Il 7 maggio 2025, l'Ufficio del Controllore della Moneta (OCC) degli Stati Uniti ha emesso la Lettera Interpretativa #1184, nella quale conferma chiaramente che le banche nazionali e le istituzioni federali di risparmio possono fornire ai clienti servizi legati alle criptovalute, inclusi acquisto, vendita e custodia di beni digitali.
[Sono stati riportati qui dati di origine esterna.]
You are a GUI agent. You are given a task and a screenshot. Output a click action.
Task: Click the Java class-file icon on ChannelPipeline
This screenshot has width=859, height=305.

Le banche hanno anche il diritto di delegare queste attività a terzi, a condizione che attuino procedure adeguate per la gestione del rischio e la supervisione.
In base alla lettera sopra menzionata, le banche possono offrire un'ampia gamma di servizi: esecuzione di transazioni, regolamenti, registrazione, valutazione e reporting fiscale riguardante beni crittografici. Queste attività sono considerate una forma moderna delle tradizionali operazioni di deposito e custodia, come già confermato nella Lettera Interpretativa #1170.
Le banche che intendono delegare servizi di criptovaluta a soggetti esterni devono adottare rigorosi controlli interni e processi di gestione del rischio di terzi. Nel caso in cui agiscano in qualità di fiduciario, queste istituzioni sono ulteriormente obbligate a rispettare le normative federali della parte 9 o 150 del Codice delle Normative Federali (12 C.F.R.), a seconda del tipo di banca.
La dichiarazione dell'OCC introduce chiarezza legale e rafforza la fiducia dei clienti nei servizi di criptovaluta offerti da istituzioni finanziarie regolamentate. Le banche negli Stati Uniti ora hanno una base stabile per espandere la loro offerta di beni digitali, mantenendo al contempo standard di sicurezza e conformità legale.